1.2. Partiellement ritualisées

S’il est vrai qu’il ne s’agit ni d’une rencontre fortuite, ni d’une conversation informelle trouvant en elle-même sa finalité propre, ces interactions peuvent aussi se définir comme des conversations partiellement ritualisées.

‘« tous les individus sont des participants sinon de fait, du moins de droit, et il est nécessaire qu’ils se considèrent, fût-ce de façon temporaire, comme des égaux » (1984, 11),’ ‘« Les rituels et les prescriptions précis qui encadrent les rencontres formelles peuvent être conçus comme des moyens économiques de simplifier au maximum la définition de la situation » (Cosnier, 1988, 77).’

La situation de dégustation induit des actes programmés à partir d’un savoir faire qui permet le déclenchement de la parole. Différents types de transgression sont néanmoins possibles.

‘discret mais mais on pourrait dire presque que c’est long en nez (S.A.V. n°11, 63).’

Le locuteur s’auto-évalue /je reconnais que j’emploie un terme qui n’est pas adéquat, mais on pourrait presque dire/, il fait allusion à l’expression long en bouche attestée en phase gustative en sachant que le terme long ne s’emploie pas pour définir une odeur ni même un arôme.

‘E. moi j’le trouve euh au premier- l’odeur
A. non c’est pas la dégustation l’odeur
E’. l’aspect
E. ah oui
A. d’abord l’aspect visuel qu’est-ce que-
E. ben j’le trouve assez clair
A. oui (Vivier 96 n°2, 16).’

L’élève E. porte le verre à son nez en même temps qu’il commence à parler, occultant la première phase d’analyse ; le professeur A. intervient pour rappeler que odeur ne s’emploie pas en dégustation ; un deuxième élève E’ “souffle” le mot aspect pour signifier que l’aspect visuel vient en premier lieu et avant la phase du nez.

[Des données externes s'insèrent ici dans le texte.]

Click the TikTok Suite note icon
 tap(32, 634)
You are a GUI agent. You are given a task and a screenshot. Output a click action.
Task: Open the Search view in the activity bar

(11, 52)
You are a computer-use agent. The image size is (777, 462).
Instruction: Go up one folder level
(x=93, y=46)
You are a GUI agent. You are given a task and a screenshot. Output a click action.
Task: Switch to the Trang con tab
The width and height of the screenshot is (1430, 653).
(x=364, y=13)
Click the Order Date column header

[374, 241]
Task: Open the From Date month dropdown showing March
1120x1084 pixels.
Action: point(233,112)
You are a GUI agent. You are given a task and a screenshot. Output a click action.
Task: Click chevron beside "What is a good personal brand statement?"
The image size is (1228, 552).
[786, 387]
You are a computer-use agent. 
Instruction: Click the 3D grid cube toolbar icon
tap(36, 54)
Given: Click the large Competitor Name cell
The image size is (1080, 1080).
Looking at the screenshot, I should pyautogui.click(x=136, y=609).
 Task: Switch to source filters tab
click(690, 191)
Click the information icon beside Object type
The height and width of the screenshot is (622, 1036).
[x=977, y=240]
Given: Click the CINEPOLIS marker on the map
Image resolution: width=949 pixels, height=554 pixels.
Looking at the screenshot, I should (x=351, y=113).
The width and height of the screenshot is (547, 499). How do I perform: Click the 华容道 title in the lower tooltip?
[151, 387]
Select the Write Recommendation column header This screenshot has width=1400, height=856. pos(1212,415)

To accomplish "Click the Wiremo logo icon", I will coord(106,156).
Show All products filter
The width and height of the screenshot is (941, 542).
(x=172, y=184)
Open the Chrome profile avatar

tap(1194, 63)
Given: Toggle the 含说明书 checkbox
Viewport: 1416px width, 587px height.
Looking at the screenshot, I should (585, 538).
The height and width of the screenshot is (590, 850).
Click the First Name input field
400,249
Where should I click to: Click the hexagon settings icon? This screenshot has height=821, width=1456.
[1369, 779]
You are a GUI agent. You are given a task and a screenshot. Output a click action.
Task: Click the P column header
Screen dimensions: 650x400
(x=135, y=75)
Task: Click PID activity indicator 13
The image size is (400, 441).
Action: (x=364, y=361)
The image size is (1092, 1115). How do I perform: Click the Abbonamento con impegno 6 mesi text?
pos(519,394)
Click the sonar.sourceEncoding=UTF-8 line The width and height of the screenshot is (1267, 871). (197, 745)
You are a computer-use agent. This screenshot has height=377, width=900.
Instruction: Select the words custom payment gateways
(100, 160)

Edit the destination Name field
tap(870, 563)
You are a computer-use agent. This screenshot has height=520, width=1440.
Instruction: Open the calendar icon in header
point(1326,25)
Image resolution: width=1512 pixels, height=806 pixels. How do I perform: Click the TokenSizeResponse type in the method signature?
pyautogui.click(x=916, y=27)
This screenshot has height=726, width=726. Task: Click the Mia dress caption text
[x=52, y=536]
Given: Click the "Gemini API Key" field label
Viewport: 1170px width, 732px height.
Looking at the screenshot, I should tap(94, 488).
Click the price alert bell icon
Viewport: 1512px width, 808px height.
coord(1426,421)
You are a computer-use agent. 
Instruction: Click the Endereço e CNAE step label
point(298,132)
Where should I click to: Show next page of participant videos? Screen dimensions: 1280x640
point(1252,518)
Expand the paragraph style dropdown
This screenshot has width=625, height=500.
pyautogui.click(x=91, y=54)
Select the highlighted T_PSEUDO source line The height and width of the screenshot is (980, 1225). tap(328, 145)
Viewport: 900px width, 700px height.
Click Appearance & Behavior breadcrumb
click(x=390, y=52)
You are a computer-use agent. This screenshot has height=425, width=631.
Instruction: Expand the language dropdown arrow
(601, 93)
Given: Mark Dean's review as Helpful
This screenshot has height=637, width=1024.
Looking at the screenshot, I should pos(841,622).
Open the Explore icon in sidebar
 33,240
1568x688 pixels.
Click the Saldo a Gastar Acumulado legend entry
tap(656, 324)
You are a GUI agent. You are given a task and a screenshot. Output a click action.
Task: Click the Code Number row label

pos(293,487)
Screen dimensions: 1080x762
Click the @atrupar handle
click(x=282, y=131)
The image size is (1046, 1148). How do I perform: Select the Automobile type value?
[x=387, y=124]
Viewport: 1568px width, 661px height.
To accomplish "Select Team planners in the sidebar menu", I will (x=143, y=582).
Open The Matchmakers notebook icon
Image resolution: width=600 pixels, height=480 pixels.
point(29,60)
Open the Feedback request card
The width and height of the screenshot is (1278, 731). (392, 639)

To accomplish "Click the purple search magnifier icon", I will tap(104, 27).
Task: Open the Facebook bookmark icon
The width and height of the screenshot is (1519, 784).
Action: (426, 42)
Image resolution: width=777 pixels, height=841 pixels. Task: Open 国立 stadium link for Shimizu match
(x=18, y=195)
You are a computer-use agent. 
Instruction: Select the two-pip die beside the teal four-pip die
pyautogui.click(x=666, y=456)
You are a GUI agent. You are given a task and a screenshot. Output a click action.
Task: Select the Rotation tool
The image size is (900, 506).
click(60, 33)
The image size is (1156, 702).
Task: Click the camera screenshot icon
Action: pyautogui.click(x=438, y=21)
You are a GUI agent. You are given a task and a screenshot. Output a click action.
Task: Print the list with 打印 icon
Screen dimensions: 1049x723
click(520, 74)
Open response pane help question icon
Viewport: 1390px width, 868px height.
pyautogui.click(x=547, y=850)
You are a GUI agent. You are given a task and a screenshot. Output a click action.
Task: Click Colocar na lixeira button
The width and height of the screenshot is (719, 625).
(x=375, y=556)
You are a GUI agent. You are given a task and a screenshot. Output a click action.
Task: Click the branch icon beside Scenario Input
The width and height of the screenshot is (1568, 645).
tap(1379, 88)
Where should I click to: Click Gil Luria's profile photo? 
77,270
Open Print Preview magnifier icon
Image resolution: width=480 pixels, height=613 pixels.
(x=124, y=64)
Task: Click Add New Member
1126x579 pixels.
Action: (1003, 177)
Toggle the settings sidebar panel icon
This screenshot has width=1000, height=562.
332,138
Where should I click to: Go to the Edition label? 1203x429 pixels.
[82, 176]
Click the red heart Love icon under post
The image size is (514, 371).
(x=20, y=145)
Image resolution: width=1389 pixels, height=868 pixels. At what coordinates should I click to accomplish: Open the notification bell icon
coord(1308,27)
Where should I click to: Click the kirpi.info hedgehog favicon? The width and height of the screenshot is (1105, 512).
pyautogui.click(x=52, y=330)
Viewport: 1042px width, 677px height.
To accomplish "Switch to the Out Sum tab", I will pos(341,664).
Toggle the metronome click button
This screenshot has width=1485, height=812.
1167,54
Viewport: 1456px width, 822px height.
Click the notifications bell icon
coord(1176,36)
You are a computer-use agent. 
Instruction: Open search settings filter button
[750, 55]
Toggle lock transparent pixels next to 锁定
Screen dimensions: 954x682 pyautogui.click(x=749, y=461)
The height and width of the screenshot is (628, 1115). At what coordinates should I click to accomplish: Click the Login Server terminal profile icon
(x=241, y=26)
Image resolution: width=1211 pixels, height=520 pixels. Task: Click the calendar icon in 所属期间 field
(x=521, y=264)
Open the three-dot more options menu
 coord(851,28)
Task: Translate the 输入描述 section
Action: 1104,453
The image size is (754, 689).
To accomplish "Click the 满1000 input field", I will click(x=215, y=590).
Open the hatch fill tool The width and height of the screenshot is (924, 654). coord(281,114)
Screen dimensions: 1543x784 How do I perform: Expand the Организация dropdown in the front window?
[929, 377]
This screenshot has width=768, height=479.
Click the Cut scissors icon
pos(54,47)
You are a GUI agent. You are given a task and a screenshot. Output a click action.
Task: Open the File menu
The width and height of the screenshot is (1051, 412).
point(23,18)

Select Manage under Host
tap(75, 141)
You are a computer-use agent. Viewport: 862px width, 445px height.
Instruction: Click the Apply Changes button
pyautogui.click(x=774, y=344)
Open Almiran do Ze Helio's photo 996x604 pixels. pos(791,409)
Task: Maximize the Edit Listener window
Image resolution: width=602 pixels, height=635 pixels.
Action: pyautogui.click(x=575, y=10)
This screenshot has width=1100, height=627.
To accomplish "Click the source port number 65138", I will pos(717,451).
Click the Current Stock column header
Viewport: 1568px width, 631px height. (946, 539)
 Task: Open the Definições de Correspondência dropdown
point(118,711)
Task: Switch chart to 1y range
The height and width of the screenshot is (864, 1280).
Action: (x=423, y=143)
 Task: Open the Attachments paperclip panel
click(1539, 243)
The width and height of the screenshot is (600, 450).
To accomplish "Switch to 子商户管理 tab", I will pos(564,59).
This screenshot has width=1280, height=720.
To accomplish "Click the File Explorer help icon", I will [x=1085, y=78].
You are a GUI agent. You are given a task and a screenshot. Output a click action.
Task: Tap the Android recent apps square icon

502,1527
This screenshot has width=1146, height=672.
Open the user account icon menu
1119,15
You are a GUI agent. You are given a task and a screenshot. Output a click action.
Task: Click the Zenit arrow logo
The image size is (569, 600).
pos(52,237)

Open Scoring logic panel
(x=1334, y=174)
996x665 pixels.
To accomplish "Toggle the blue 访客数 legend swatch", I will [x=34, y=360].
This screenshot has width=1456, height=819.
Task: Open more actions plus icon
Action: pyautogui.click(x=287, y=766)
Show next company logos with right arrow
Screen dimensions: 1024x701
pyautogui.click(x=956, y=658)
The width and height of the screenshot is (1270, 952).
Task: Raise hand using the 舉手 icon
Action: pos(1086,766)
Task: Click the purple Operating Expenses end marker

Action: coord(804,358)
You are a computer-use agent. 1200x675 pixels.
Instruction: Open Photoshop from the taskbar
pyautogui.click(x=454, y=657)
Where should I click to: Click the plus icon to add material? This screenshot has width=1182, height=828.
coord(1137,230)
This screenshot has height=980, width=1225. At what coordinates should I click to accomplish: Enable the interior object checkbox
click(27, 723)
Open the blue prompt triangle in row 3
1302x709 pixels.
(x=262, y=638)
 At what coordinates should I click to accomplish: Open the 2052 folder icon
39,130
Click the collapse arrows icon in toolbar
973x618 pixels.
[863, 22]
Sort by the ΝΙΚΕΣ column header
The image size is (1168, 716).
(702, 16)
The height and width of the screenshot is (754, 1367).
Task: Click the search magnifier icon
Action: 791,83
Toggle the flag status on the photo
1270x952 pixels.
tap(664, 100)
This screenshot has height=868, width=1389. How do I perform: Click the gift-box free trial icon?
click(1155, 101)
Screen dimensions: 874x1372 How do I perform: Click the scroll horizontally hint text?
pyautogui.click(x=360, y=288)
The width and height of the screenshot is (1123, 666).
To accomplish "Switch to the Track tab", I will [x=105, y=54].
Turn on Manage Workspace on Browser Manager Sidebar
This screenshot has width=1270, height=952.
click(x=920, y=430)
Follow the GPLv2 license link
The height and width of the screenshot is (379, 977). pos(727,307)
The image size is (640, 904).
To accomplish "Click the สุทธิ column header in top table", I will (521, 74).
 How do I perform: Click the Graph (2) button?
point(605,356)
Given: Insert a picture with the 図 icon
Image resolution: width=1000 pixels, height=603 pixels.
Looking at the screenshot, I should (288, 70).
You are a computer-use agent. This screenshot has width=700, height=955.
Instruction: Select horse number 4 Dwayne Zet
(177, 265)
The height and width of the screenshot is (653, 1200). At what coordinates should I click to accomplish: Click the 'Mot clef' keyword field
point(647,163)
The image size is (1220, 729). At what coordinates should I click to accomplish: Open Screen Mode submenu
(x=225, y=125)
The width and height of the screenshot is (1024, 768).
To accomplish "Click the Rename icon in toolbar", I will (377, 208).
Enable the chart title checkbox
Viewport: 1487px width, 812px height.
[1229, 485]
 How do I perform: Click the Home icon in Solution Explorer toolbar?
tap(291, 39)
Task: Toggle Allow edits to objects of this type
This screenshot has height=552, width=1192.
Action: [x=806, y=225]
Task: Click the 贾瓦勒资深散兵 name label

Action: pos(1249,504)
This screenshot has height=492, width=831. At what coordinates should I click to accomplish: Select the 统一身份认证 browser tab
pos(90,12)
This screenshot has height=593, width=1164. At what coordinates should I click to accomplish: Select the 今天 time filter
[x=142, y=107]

‘M. hein alors soit c’est du beaujolais soit du coteaux du lyonnais soit:
C. non mais attends faudrait
P. ooh attends
C. d’abord définir les qualités
D. qu’est-c’qu’on sent
C. les qualités parce que si on commence à donner des noms
D. des p’tits fruits rouges [rire]

C. on va influencer
M. fruits rouges
[rire] (S.A.V. n°17, 1391).’

C. rappelle la tâche en cours qui est de d’abord définir les qualités ie. de faire l’analyse du vin qui vient d’être servi (ici à l’aveugle), tandis que M. “saute les étapes”, cherchant avec D. et P. à faire une première identification du vin.

‘P elle m’a même dit l’autre jour j’sais pl- toutes l- toutes les fois elle elle euh fait un commentaire mais elle hésite pas alors carrément mais je déteste votre parfum
F1 ah:: ça c’est
...
JP attends ne sortons pas du
JJ je déteste votre parfum fff
P c’est gonflé hein
JP j’le sens déjà moins qu’tout à l’heure (JJ & Co n°18, 79).’

Pendant que circule le premier échantillon d’arôme, P. raconte comment l’une de ses collègues de travail lui a fait comprendre qu’elle déteste son parfum : changement de thème qui donne lieu à de nombreux chevauchements. C’est JP qui d’abord ordonne : ne sortons pas du (thème), puis qui remet lui-même le thème sur la “trame” de l’interaction.

Notes
215.

« même si certaines inégalités peuvent se constituer […] par le jeu des marqueurs de place », (Kerbrat-Orecchioni, 1990, 115) et par les différences de statut de chaque participant.